§ **What you will do**
Copy the records from the line holding "Click the Domain SID label" through the end of the records, both included, and swap "thumbnail" for "icon" with nothing else changed. Give only those lines.

§ **Exercise inputs**
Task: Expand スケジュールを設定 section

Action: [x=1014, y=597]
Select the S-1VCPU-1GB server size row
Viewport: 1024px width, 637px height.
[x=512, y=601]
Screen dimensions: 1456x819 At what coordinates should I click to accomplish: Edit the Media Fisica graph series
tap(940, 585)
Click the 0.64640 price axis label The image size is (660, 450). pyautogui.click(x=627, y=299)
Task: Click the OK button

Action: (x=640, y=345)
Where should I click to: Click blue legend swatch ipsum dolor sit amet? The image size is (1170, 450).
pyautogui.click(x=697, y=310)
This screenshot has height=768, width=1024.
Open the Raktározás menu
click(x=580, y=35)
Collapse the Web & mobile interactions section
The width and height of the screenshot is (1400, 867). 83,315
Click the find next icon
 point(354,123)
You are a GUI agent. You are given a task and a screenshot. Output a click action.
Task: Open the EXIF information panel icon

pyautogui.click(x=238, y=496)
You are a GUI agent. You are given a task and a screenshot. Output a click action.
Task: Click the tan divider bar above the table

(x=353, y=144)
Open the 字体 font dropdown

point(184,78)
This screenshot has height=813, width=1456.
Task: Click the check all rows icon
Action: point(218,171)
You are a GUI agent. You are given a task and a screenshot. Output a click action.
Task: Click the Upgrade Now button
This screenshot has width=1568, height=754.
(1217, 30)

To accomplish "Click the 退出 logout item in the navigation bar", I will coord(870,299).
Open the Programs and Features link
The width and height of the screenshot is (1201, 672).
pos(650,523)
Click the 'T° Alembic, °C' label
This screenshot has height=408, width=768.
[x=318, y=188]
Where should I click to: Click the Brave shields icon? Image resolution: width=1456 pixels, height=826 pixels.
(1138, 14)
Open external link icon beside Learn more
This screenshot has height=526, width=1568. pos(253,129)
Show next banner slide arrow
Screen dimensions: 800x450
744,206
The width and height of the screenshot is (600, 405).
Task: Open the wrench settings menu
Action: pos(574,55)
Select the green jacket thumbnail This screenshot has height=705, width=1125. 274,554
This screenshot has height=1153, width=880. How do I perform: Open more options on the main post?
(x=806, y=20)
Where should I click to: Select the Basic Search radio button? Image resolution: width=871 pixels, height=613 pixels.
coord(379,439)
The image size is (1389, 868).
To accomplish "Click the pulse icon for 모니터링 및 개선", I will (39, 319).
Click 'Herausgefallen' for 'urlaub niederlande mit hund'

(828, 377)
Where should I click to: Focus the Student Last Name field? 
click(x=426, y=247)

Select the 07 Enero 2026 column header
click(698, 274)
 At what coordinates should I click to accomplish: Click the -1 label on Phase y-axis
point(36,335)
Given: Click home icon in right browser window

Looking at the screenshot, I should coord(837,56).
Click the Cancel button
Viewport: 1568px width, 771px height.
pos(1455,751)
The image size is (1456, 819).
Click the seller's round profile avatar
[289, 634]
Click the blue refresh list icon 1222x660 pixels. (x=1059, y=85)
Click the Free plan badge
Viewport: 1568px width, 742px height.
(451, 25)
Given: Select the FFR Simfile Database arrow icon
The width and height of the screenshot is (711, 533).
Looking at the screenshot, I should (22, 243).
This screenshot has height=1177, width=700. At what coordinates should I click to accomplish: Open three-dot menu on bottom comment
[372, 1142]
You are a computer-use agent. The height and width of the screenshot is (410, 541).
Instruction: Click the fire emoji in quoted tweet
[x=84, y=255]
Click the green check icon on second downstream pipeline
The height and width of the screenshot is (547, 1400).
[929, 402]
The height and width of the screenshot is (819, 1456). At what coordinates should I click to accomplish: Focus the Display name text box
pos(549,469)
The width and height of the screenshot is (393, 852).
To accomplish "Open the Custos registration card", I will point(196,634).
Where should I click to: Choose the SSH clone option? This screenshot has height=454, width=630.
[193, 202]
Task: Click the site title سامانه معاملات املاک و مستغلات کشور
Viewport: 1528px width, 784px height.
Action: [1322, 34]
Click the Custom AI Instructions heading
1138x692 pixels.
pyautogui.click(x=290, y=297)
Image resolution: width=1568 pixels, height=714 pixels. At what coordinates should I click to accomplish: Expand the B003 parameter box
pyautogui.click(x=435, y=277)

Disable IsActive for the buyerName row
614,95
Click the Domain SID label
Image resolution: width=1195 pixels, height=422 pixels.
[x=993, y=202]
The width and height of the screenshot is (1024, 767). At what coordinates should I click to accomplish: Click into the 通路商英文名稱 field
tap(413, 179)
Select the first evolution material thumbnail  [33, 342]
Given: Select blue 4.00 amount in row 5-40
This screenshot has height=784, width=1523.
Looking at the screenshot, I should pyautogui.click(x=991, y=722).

§ **Output of the task**
Click the Domain SID label
Image resolution: width=1195 pixels, height=422 pixels.
[x=993, y=202]
The width and height of the screenshot is (1024, 767). At what coordinates should I click to accomplish: Click into the 通路商英文名稱 field
tap(413, 179)
Select the first evolution material icon  [33, 342]
Given: Select blue 4.00 amount in row 5-40
This screenshot has height=784, width=1523.
Looking at the screenshot, I should pyautogui.click(x=991, y=722).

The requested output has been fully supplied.